How to design state in large-scale applications
Large applications become hard to maintain when state is shaped around screens instead of domain data. Amos encourages a different model: design stable domain boxes first, then compose views from selectors and actions.
Start With Domain Objects
Prefer boxes that represent durable concepts in your application.
const userMapBox = recordMapBox('users', UserRecord, 'id');
const todoMapBox = recordMapBox('todos', TodoRecord, 'id');
const userTodoListBox = listMapBox('todos.userTodoList', 0, 0);
This state can support many screens. A profile page, todo list, search result, or detail view can all read the same boxes.

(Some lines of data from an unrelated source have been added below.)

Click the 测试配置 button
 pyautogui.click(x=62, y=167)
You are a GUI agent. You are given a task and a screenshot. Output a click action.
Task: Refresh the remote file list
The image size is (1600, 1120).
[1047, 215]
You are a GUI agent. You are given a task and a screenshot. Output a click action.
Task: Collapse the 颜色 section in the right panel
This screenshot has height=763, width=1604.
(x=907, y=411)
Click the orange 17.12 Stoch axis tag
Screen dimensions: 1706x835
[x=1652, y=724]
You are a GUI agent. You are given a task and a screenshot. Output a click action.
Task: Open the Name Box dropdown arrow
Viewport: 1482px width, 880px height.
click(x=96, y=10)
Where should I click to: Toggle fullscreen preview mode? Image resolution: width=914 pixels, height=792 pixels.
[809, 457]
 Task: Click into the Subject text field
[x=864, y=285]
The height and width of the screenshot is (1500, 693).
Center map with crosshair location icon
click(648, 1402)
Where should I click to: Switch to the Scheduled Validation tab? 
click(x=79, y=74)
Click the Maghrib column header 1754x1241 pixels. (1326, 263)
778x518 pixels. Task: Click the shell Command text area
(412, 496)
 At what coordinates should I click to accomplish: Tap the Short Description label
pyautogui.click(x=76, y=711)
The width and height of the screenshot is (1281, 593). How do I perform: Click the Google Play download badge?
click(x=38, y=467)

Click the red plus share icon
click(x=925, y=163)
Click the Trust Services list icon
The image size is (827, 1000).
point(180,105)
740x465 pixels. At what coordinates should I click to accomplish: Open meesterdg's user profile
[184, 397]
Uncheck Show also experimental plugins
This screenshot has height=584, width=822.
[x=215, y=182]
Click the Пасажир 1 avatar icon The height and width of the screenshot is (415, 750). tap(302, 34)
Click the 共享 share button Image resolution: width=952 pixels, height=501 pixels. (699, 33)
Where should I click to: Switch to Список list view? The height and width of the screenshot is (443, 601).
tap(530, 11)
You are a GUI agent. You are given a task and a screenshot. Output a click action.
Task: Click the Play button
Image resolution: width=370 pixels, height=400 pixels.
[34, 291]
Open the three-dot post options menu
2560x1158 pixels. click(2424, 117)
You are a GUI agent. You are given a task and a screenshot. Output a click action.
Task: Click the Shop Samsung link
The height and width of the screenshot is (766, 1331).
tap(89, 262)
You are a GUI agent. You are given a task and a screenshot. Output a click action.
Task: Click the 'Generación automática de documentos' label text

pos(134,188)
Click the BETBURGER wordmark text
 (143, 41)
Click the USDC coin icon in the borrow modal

Keep Relationships Explicit
Use IDs to connect boxes.
const selectUserTodos = selector((select, userId: number) => {
return select(userTodoListBox.getItem(userId)).map((todoId) => {
return select(todoMapBox.getItem(todoId));
});
});
This keeps records normalized and lets persistence hydrate individual rows.
Put Workflows In Actions
Actions coordinate side effects and multiple state updates.
const addTodo = action(async (dispatch, select, title: string) => {
const todo = await api.createTodo({
userId: select(currentUserIdBox),
title,
});
dispatch([todoMapBox.mergeItem(todo), userTodoListBox.unshiftIn(todo.userId, todo.id)]);
});
The action owns the workflow. The boxes still own the low-level state operations.
Put View Logic In Selectors
Selectors should express view-specific derived state.
const selectVisibleTodos = selector(
(select) => {
const filter = select(todoStatusFilterBox);
const ids = select(userTodoListBox.getItem(select(currentUserIdBox)));
return ids.filter((id) => {
const todo = select(todoMapBox.getItem(id));
return filter === 'All' || todo.completed === (filter === 'Completed');
});
},
{ cache: true },
);
When the selector is expensive or returns reusable structure, enable cache.
Use Signals For Cross-Module Events
Signals are helpful when many modules need to react to the same event.
const signOutSignal = signal<{ userId: number; keepData: boolean }>('user.signOut');
todoMapBox.subscribe(signOutSignal, (state, event) => {
return event.keepData ? state : state.clear();
});
This avoids making a sign-out action import every feature that needs cleanup.
Persist The Right Boundary
Persist durable boxes, not temporary UI details.
const settingsBox = objectBox('settings', {
theme: 'system',
}).config({
persist: { version: 1 },
});
Map-like boxes can persist row by row. That matters for large data sets because a selector such as
todoMapBox.getItem(id) can trigger hydration of only that row.
Recommended Shape
For most features, a good module layout is:
feature.boxes.ts
feature.selectors.ts
feature.actions.ts
Boxes define state. Selectors derive state. Actions perform workflows. This keeps features local while still letting the store remain decentralized.